Locate each line of the listing below that contains the word "Viewport", and copy those lines out.

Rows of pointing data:
•••

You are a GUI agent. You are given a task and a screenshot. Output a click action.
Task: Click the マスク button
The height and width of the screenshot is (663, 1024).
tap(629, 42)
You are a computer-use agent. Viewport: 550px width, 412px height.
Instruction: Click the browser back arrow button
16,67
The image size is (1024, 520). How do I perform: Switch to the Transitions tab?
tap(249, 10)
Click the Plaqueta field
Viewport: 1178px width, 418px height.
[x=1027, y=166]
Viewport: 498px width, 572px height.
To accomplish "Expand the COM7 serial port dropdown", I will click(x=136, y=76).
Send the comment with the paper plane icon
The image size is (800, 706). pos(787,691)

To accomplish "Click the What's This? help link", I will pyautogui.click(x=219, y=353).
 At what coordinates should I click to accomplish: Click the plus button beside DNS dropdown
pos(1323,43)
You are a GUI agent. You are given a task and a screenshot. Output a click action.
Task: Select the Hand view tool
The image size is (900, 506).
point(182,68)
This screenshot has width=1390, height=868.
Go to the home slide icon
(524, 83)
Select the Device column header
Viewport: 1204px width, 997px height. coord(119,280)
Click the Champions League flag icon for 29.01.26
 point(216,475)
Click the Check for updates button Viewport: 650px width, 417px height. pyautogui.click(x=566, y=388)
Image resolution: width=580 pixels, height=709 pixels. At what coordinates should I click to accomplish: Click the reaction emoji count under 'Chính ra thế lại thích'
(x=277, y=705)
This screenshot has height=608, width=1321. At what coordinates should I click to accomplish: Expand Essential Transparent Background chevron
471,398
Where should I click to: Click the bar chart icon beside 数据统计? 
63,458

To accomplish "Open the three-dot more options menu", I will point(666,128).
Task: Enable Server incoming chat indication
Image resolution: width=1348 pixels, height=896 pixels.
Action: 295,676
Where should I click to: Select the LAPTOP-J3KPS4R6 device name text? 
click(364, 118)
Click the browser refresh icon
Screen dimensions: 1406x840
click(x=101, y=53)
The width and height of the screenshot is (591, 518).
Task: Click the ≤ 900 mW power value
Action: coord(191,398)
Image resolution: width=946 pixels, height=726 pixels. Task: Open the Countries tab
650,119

•••

Solved exercise:
You are a computer-use agent. Viewport: 550px width, 412px height.
Viewport: 1178px width, 418px height.
Viewport: 498px width, 572px height.
Viewport: 1204px width, 997px height. coord(119,280)
Click the Check for updates button Viewport: 650px width, 417px height. pyautogui.click(x=566, y=388)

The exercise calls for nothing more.